Der pro­gres­si­ve US-Vati­ka­nist John Allen kom­men­tier­te vor weni­gen Tagen die Nach­richt, daß Papst Fran­zis­kus am 31. Okto­ber nach Schwe­den flie­gen wird, um mit dem Luthe­ri­schen Welt­bund den 499. Jah­res­tag von Luthers „Refor­ma­ti­on“ zu fei­ern, die das Abend­land spal­te­te: „Wenn Fran­zis­kus wegen sei­ner öku­me­ni­schen Agen­da als Revo­lu­tio­när zu sehen ist, gilt es dar­an zu erin­nern, daß es sich dabei um eine Revo­lu­ti­on han­delt, die schon lan­ge vor sei­ner Ankunft begon­nen hat und mit Sicher­heit noch lan­ge nach ihm wei­ter­ge­hen wird.“

Kuba als „neutraler Boden“ für die erste Begegnung zwischen Rom und Moskau

Fran­zis­kus ist ein Papst der Schlag­zei­len mit einer außer­ge­wöhn­li­chen Fähig­keit, sich immer in den Schlag­zei­len zu hal­ten. So erfolg­te nach eini­gem Tau­zie­hen die gleich­zei­tig in Rom und Mos­kau erfolg­te Ankün­di­gung, daß das seit Jahr­zehn­ten von Rom ange­streb­te Tref­fen zwi­schen dem Papst und dem Mos­kau­er Patri­ar­chen Wirk­lich­keit wird. Am 12. Febru­ar wer­den sich Fran­zis­kus und Kyrill auf Kuba begegnen.

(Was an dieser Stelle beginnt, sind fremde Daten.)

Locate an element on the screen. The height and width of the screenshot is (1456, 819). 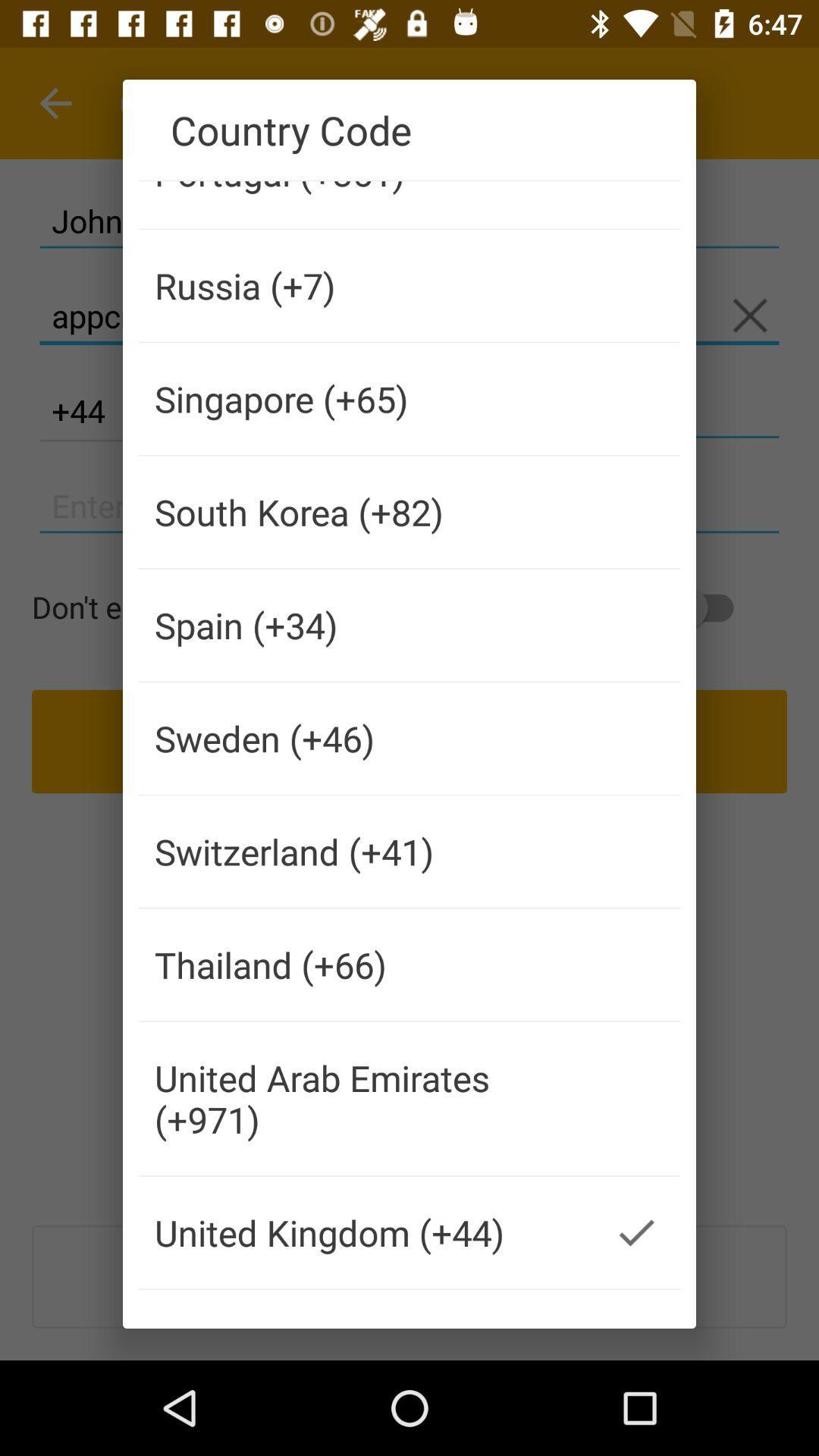
icon below thailand (+66) item is located at coordinates (366, 1099).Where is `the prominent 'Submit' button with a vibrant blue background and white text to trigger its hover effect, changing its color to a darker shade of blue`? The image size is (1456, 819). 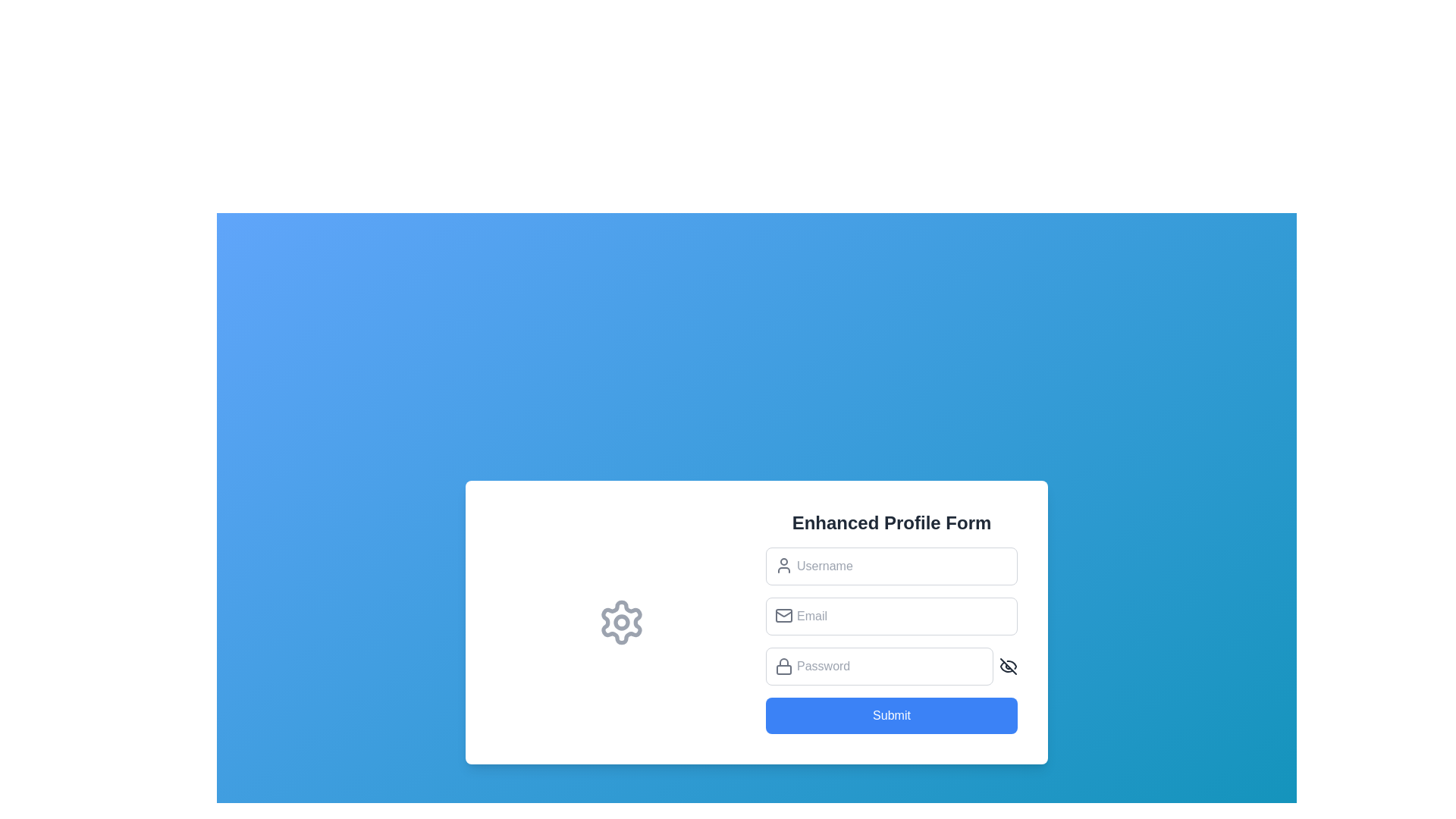
the prominent 'Submit' button with a vibrant blue background and white text to trigger its hover effect, changing its color to a darker shade of blue is located at coordinates (892, 716).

Die Kari­bik­in­sel gilt bei­den Sei­ten als aus­rei­chend „neu­tra­ler Boden“: von der Reli­gi­on her ein latei­ni­sches Land, das jedoch auf­grund der poli­ti­schen Ver­hält­nis­se seit einem hal­ben Jahr­hun­dert gute Bezie­hun­gen zum Kreml pflegt. Das Land ist jeden­falls geo­gra­phisch gese­hen weit weg vom alten Schis­ma zwi­schen West- und Ostkirche.

Im ersten Vier­tel des 20. Jahr­hun­derts hoff­ten Rom und die Päp­ste auf eine Über­win­dung des immer als schmerz­lich emp­fun­de­nen Schis­mas zwi­schen grie­chi­scher und latei­ni­scher Kir­che. Die Umar­mung zwi­schen Papst Paul VI. und dem Öku­me­ni­schen Patri­ar­chen Athe­n­agoras galt als Frucht nach mehr als 60 Jah­ren die­ser Bemü­hun­gen. Seit dem Zwei­ten Vati­ka­ni­schen Kon­zil rück­te im deut­schen Sprach­raum und in Nord­eu­ro­pa vor allem die Ein­heit mit den Pro­te­stan­ten in den Mittelpunkt.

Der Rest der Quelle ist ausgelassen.